• [WHAT TO PRODUCE]
Only the lines from the one with "Task: Open custom" through the last line of the material below belong in the answer, copied exactly and without pictures.

• [MATERIAL PROVIDED]
◆ ◆ ◆ ◆ ◆ ◆ ◆

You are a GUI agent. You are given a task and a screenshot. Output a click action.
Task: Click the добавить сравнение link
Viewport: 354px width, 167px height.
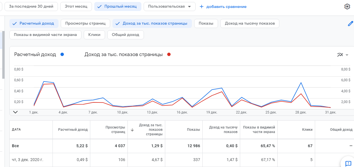tap(226, 7)
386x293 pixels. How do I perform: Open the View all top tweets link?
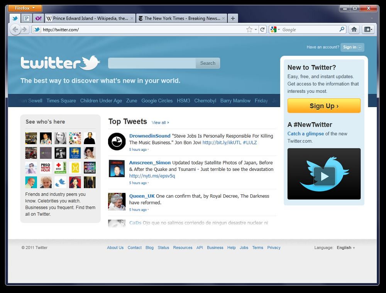point(160,123)
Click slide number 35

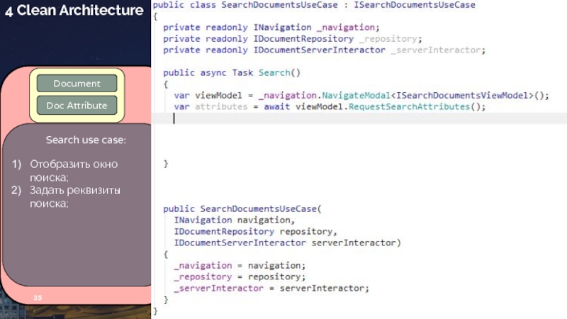[x=37, y=298]
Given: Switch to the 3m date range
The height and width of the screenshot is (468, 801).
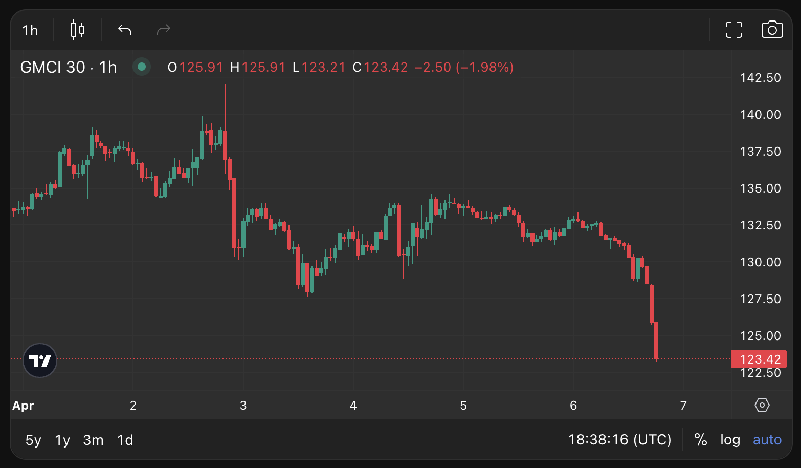Looking at the screenshot, I should pyautogui.click(x=93, y=440).
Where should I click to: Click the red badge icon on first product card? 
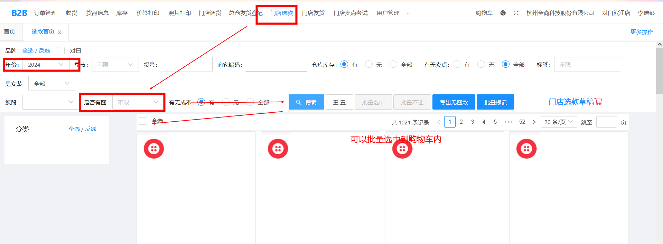[x=154, y=149]
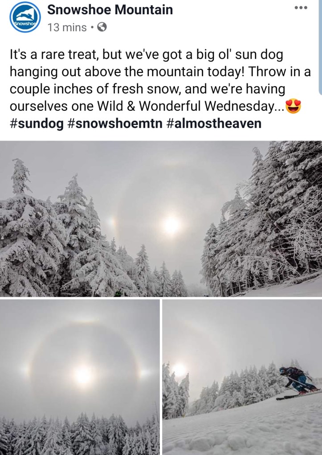
Task: Follow the #sundog hashtag
Action: click(x=37, y=123)
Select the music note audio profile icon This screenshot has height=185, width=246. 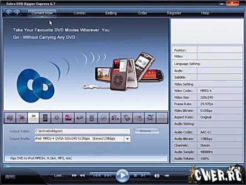tap(162, 118)
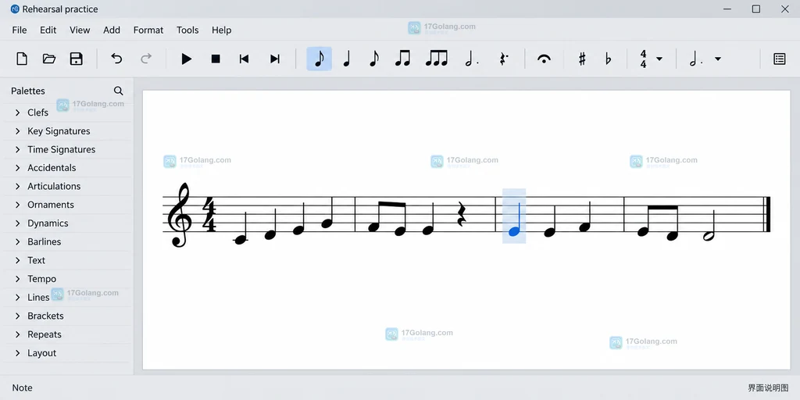Open the Format menu
This screenshot has width=800, height=400.
pos(148,30)
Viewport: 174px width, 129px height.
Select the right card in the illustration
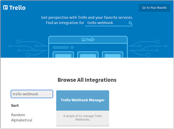112,55
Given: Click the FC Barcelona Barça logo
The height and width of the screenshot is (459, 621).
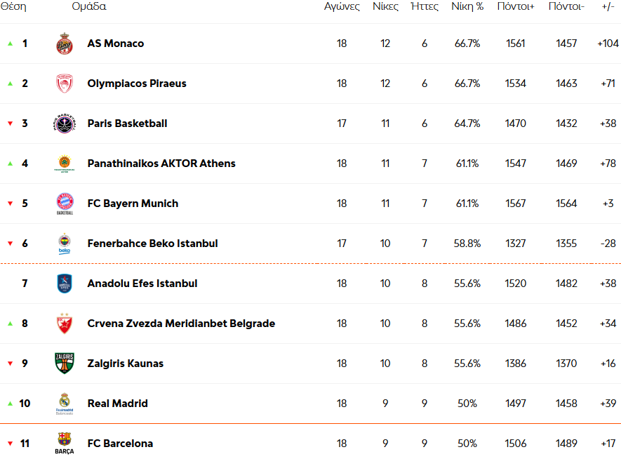Looking at the screenshot, I should pos(64,444).
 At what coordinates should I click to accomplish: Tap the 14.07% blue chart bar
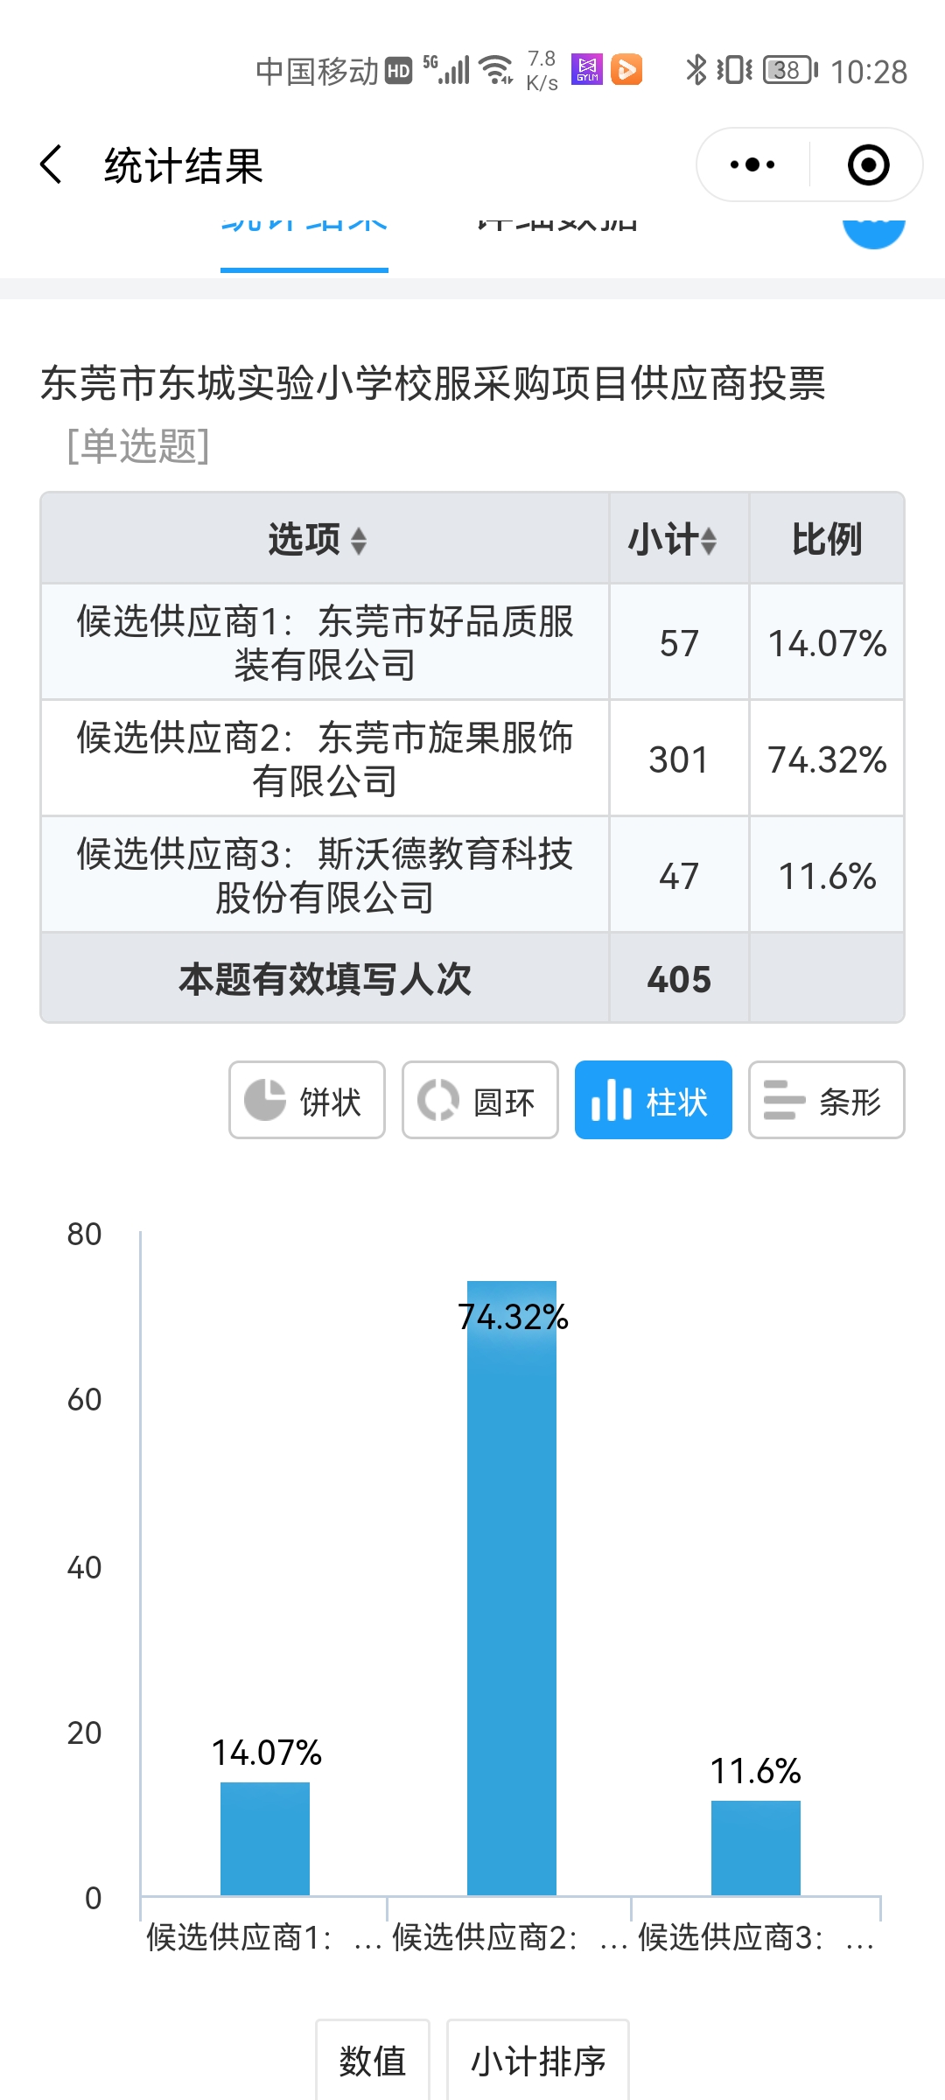click(x=265, y=1838)
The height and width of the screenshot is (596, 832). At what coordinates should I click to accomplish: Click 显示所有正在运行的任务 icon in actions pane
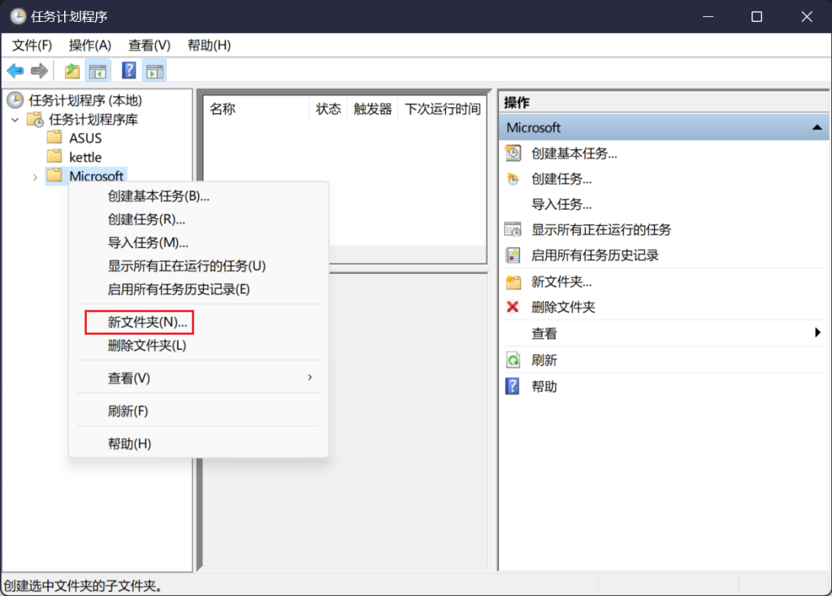point(513,229)
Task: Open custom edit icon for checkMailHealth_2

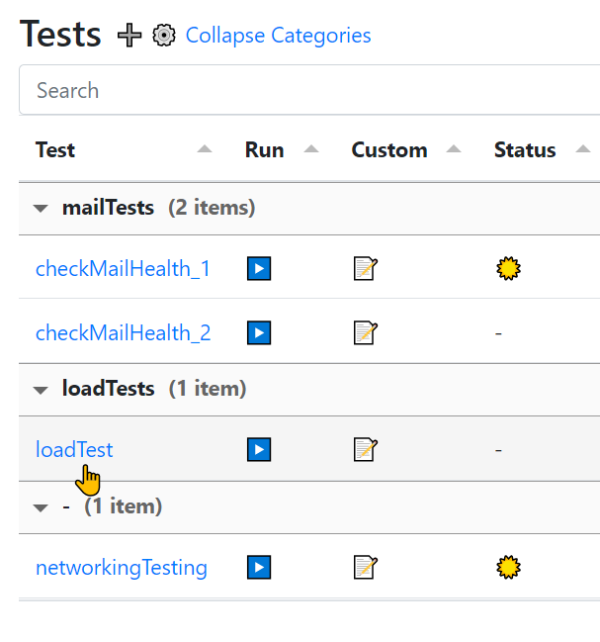Action: [366, 332]
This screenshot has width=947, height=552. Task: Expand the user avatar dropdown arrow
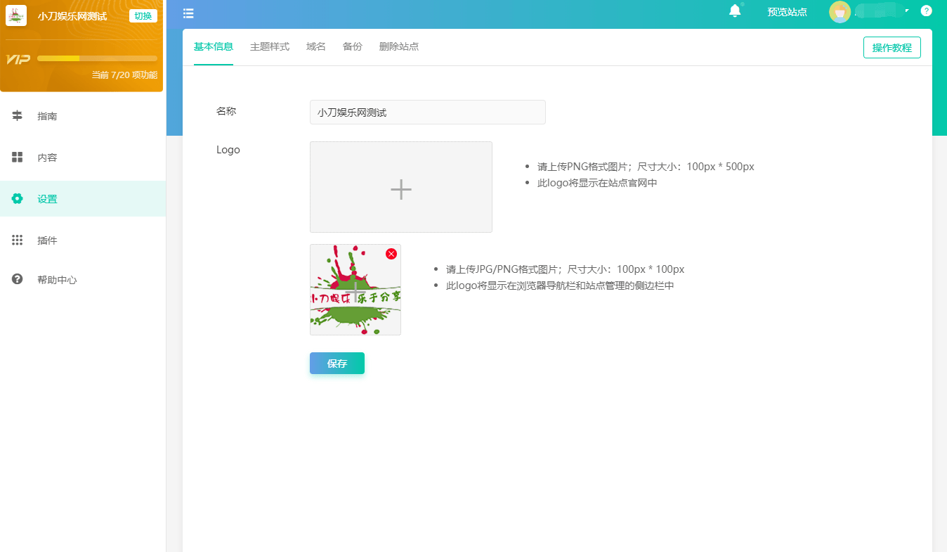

◆ ◆ ◆ ◆ ◆ ◆ ◆

• [EXERCISE RESPONSE]
Task: Open custom edit icon for checkMailHealth_2

Action: [366, 332]
This screenshot has width=947, height=552. Task: Expand the user avatar dropdown arrow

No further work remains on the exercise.